[[ Data for processing open ]]

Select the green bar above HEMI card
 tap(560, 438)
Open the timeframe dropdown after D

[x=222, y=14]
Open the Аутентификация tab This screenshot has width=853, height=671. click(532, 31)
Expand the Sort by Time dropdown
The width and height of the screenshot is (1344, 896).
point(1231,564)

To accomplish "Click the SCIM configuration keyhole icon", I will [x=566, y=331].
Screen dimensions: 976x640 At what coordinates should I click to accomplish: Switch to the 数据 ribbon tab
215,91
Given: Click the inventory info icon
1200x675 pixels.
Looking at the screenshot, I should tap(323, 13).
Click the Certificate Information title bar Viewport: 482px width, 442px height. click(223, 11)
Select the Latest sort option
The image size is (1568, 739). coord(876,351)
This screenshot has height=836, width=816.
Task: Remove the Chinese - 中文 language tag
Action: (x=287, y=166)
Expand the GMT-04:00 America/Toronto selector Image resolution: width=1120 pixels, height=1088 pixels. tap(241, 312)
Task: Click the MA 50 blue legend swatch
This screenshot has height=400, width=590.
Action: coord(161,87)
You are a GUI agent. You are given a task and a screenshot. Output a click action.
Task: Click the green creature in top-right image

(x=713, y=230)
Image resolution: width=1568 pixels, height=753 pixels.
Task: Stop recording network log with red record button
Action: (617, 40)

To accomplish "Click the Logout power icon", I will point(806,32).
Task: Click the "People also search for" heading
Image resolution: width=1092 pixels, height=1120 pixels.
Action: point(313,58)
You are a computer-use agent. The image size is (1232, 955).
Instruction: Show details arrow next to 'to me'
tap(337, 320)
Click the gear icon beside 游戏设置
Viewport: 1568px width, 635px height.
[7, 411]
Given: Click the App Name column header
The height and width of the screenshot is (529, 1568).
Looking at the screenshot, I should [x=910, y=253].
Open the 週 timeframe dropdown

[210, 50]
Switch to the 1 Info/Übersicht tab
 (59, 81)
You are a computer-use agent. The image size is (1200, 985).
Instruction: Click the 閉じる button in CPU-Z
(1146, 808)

[[ Data for processing closed ]]

What the task asks: Where a line of the records holds the word "computer", copy that line.

Answer space:
You are a computer-use agent. The image size is (1232, 955).
You are a computer-use agent. The image size is (1200, 985).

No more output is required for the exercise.